> REQUIRED ACTION: An exact copy of the lines from the one containing "[Suchen] (1347, 102)" through the last line below is required; include both of those lines and no others.

> RECORD EXCERPTS:
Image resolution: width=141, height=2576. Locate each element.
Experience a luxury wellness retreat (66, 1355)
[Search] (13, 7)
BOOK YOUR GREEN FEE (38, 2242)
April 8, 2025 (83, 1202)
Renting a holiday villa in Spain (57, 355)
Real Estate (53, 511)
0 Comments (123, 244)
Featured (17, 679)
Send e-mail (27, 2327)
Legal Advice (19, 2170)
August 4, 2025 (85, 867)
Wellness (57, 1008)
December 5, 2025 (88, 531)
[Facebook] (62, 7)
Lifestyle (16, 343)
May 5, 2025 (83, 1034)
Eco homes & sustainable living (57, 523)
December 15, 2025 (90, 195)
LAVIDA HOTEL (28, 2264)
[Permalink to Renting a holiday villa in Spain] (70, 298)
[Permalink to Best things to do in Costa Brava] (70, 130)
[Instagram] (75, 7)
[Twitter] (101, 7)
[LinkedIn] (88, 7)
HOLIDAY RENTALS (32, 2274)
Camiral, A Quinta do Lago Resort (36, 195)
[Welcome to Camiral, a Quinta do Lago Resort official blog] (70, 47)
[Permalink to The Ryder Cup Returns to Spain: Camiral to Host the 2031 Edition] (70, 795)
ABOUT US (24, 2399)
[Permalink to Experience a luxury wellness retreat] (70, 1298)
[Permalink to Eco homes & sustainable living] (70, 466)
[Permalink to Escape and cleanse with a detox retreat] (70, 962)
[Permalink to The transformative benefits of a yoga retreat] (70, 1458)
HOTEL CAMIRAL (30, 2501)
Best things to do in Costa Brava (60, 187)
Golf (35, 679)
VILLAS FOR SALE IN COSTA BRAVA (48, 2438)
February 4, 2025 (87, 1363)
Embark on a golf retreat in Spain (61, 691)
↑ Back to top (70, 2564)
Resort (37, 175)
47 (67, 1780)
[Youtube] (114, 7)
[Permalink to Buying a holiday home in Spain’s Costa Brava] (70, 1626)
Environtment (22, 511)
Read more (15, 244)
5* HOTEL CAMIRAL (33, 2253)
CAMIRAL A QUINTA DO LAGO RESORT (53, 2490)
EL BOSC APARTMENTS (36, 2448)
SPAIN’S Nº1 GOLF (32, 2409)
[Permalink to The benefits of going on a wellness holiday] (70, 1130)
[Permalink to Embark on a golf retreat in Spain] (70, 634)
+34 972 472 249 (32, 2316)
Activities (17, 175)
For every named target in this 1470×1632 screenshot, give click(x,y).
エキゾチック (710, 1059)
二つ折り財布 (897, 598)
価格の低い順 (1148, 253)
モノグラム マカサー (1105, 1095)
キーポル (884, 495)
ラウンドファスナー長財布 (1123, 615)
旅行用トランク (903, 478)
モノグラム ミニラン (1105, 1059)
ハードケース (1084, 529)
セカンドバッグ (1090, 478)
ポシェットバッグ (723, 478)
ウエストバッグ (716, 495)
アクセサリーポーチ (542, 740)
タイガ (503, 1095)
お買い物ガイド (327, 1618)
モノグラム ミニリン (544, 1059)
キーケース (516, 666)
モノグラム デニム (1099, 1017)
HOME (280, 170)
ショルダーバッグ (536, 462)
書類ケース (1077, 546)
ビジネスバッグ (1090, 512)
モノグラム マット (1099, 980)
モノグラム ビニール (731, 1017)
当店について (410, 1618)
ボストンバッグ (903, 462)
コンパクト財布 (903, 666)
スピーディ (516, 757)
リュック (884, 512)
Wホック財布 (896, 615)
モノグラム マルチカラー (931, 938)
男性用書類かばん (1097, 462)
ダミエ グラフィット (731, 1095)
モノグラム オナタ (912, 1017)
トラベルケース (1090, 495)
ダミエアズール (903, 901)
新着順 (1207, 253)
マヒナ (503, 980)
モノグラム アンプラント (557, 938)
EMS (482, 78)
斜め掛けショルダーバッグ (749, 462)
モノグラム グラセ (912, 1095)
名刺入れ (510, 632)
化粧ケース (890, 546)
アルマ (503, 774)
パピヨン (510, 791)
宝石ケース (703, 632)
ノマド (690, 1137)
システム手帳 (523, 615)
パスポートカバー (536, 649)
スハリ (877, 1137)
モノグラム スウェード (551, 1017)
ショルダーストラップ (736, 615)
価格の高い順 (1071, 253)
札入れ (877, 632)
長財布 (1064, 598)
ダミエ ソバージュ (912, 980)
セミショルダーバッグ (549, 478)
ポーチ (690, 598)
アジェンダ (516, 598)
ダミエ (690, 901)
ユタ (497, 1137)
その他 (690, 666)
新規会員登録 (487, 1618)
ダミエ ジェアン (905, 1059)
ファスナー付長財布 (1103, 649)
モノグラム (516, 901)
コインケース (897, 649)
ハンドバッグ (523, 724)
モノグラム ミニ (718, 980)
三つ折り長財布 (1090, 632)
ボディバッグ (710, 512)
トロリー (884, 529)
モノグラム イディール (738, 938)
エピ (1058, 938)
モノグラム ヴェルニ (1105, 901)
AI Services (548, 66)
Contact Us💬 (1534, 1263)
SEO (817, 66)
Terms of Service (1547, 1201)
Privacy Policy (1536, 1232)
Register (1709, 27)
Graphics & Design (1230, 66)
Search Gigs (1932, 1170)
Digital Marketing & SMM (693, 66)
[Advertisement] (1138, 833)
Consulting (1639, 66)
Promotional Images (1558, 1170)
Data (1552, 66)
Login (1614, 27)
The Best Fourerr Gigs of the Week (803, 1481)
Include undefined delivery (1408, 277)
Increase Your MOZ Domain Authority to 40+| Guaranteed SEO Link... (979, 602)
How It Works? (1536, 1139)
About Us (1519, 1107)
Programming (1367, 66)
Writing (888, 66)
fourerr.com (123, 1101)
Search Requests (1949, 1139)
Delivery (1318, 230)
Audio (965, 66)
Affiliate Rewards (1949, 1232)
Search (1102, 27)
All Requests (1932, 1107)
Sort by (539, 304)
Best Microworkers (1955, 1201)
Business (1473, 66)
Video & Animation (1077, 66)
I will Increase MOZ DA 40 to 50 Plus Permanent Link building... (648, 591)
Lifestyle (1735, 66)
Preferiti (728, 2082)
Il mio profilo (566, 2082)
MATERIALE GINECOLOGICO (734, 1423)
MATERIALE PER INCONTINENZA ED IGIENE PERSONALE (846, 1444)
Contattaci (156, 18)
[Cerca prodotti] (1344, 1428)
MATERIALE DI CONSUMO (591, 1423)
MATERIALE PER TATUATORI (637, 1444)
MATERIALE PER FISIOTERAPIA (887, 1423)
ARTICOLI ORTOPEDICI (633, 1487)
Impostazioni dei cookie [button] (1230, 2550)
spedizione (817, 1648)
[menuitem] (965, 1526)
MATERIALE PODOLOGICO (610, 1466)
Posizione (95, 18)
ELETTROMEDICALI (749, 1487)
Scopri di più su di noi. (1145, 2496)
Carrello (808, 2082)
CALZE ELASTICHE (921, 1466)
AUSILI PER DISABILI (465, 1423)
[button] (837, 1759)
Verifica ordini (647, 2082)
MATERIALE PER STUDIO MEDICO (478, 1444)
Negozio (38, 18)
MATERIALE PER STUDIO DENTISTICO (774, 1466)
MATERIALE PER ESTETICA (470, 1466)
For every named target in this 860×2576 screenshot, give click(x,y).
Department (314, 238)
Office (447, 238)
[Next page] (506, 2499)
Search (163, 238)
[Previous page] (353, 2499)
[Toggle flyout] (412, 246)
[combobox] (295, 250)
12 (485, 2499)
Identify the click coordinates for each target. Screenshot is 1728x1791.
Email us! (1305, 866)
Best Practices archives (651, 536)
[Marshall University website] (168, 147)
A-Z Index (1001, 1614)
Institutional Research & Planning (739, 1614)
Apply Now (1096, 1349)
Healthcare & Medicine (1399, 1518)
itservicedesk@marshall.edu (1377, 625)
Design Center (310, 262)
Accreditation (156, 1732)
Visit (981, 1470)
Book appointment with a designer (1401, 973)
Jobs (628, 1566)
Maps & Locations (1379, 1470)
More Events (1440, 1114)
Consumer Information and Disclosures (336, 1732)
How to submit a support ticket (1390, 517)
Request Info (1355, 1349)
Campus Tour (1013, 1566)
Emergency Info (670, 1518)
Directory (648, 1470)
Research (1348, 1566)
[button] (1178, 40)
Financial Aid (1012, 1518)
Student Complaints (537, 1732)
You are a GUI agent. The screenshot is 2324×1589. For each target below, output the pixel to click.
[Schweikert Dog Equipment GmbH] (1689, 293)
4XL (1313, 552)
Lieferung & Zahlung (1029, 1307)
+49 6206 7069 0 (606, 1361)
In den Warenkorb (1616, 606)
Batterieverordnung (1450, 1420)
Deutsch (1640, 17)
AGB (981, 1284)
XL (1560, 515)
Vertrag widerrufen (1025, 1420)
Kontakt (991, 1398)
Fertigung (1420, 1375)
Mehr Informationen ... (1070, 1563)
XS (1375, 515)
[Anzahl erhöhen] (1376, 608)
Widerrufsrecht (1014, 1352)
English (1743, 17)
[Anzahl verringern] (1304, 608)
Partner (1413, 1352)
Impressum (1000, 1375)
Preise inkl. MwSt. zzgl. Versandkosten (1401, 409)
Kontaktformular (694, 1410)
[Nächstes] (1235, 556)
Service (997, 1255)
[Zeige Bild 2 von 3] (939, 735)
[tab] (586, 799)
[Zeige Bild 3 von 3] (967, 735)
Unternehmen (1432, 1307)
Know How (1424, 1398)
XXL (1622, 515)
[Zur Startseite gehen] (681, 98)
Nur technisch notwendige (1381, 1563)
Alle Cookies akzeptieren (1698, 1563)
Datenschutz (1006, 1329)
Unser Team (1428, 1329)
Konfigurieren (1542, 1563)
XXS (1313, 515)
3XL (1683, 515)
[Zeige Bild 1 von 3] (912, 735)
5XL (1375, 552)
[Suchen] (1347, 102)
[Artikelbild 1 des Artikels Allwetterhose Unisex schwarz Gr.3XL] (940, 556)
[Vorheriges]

> RESULT FOR THIS EXERCISE:
[Suchen] (1347, 102)
[Artikelbild 1 des Artikels Allwetterhose Unisex schwarz Gr.3XL] (940, 556)
[Vorheriges]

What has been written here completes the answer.